Scraping SEC Rulemaking with Scrapy

Intro

In the course of studying rulemaking, I’ve done a lot of complex scraping. Regulatory agencies put out incredible amounts of data, but it is hard to integrate into a useful form. Mostly, I’ve done ad-hoc scraping before using python tools like Requests and BeautifulSoup, which largely gets the job done. However, there are better tools out there apparently, including Scrapy, which I’m starting to get a handle of. In this set of blogs, I’ll show how I use this tool to scrape the SEC’s rulemaking data.

The first page we want to scrape is 

https://www.sec.gov/rules/rulemaking-index.shtml

Within the page there is a table that is a good example of untidy data (and so the “fun” begins, search for Hadley’s writings on tidy data if you don’t know what I’m talking about).  Tons of great information here though, and putting this document together ourselves would take tons and tons of time.

It also contains links to various other documents where we can get things that are even more interesting for a political scientist, for example comments or meeting logs. Eventually we’ll want to get those, however let’s start small and get the directory of rules published by the SEC since 2008.

#Nitty Gritty

I’m gonna skip ahead of all the stuff installing Scapy. That’s well-covered in the tutorial.
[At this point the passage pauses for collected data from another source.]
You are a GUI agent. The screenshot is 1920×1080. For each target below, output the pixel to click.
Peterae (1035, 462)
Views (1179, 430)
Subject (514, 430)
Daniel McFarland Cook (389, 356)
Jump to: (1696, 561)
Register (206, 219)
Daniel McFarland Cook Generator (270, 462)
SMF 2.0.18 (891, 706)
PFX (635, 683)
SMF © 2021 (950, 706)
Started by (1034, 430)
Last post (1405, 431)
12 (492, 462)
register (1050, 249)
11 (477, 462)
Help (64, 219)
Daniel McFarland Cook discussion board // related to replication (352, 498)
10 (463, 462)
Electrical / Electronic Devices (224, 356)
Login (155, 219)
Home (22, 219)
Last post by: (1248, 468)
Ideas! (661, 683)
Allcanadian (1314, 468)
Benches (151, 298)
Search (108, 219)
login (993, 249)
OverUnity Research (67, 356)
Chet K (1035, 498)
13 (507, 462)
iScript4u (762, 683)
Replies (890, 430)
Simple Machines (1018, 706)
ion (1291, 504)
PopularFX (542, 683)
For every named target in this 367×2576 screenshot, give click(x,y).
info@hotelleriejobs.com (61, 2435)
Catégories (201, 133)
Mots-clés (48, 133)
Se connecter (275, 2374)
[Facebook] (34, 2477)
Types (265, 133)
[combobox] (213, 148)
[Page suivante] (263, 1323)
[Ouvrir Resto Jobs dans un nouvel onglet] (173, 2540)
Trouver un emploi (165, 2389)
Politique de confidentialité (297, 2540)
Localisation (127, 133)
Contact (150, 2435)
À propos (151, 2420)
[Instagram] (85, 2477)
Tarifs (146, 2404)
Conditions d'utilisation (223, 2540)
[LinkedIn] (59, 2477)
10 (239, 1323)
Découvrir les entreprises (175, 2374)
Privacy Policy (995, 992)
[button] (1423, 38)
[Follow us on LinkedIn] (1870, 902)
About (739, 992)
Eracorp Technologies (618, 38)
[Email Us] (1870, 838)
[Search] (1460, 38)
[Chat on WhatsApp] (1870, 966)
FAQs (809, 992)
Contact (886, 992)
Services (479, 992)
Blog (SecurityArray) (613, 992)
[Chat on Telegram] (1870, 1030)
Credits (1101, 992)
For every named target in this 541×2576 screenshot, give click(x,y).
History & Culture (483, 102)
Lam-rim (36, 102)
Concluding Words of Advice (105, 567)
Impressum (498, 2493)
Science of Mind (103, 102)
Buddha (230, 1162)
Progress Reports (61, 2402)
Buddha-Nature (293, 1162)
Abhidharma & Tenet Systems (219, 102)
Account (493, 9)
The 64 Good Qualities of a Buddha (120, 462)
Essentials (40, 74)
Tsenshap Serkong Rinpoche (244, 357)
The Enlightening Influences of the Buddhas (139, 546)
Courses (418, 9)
As a first cut, here’s what our spyder looks like

<br />import scrapy
class SecRulemakingSpider(scrapy.Spider):
    name = 'sec_rulemaking'
    allowed_domains = ['www.sec.gov/rules/rulemaking-index.shtml']
    start_urls = ['https://www.sec.gov/rules/rulemaking-index.shtml']


    def parse(self, response):
        for docket in response.xpath("//*[@id='rulemaking-index']/li")[2:]:
            yield {
            'last-action' : docket.xpath(
                    "div[contains(@class,'last-action')]/text()"
                                       ).extract_first(),
            'file-number': docket.xpath(
                    "div[contains(@class,'file-number')]/text()"
                                       ).extract_first(),
            'rule-title' : 
                docket.xpath(
                "div[contains(@class,'rulemaking')]/span[@class='name']/text()"
                ).extract_first(),
            'divisions' : docket.xpath(
                "div[contains(@class,'rulemaking')]/span[@class='division']/text()"
                ).extract_first()
            }


Pretty straightforward looking and produces some cool results (here’s a taste).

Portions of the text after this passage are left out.